O que você diria se alguém lhe contasse que há em Sergipe um veículo de comunicação profissional que publica todos os dias uma reportagem temática aprofundada, trazendo dados e falas de todos os lados, mas privilegiando vozes que não são ouvidas nas mídias tradicionais?
E se lhe explicassem que esse veículo de comunicação é uma associação sem fins lucrativos formada por jornalistas e comunicadores de diversas realidades sociais e culturais que busca desenvolver narrativas observando essa pluralidade?
O que pensaria ao saber que essa organização sergipana faz jornalismo genuinamente independente, com estatuto que proíbe o recebimento de verbas de publicidade governamental, de empresas privadas, partidos políticos, mandatos parlamentares e organizações religiosas?
Será possível?
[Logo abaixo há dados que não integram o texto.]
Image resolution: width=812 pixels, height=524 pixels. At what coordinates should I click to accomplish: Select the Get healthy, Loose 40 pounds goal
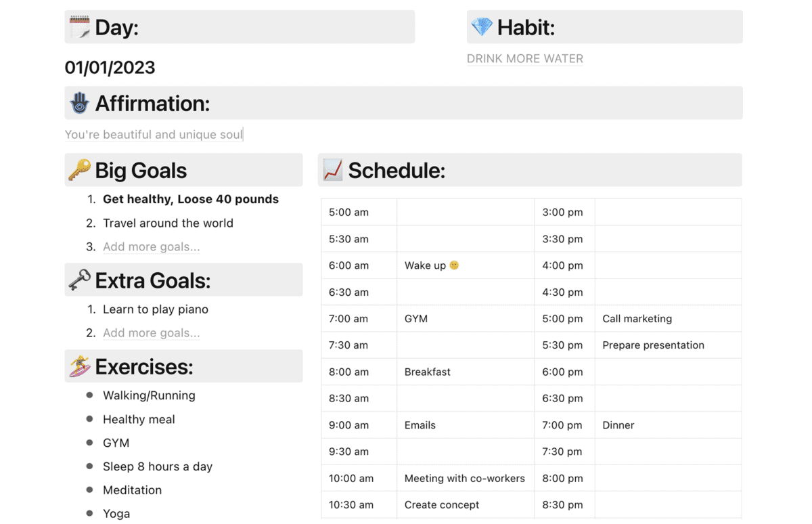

Será possível fazer jornalismo em Sergipe sem rabo preso e privilegiando a reportagem, a apuração e o compromisso basilar e incontornável com os direitos humanos?
Sim, é possível. Sim, é realidade e ela atende pelo nome de Mangue Jornalismo, um produto do Centro de Estudos em Jornalismo e Cultura Cirigype e que hoje, 19 de abril, Dia dos Povos Indígenas, completa seu primeiro ano de existência, de resistência e de insistência.
Chegamos ao primeiro ano teimando em fazer jornalismo independente e de qualidade.
Quem conhece um pouco a realidade da comunicação em Sergipe deve imaginar o que a Mangue passou nesse primeiro ano.
Infelizmente temos uma longa tradição local de jornalismo aprisionado em razão do financiamento público e privado. Muitas vezes, corretos profissionais de comunicação se veem sem alternativa, obrigados a se sujeitar a essas condições.
O resultado desse processo é que quase não há jornalismo, mas abunda a publicidade em jornais, rádios e canais de TV, tudo travestido de notícia. É algo feito sem maiores apurações ou criticidade, apenas veiculação impositiva da versão oficial em releases.
Assim, a audiência fica refém dessa voz quase única do “jornalismo” governamental, privado, partidário-eleitoral. A sociedade acaba refém desse modelo e pobre de espaços para outras abordagens e discussões diante da realidade.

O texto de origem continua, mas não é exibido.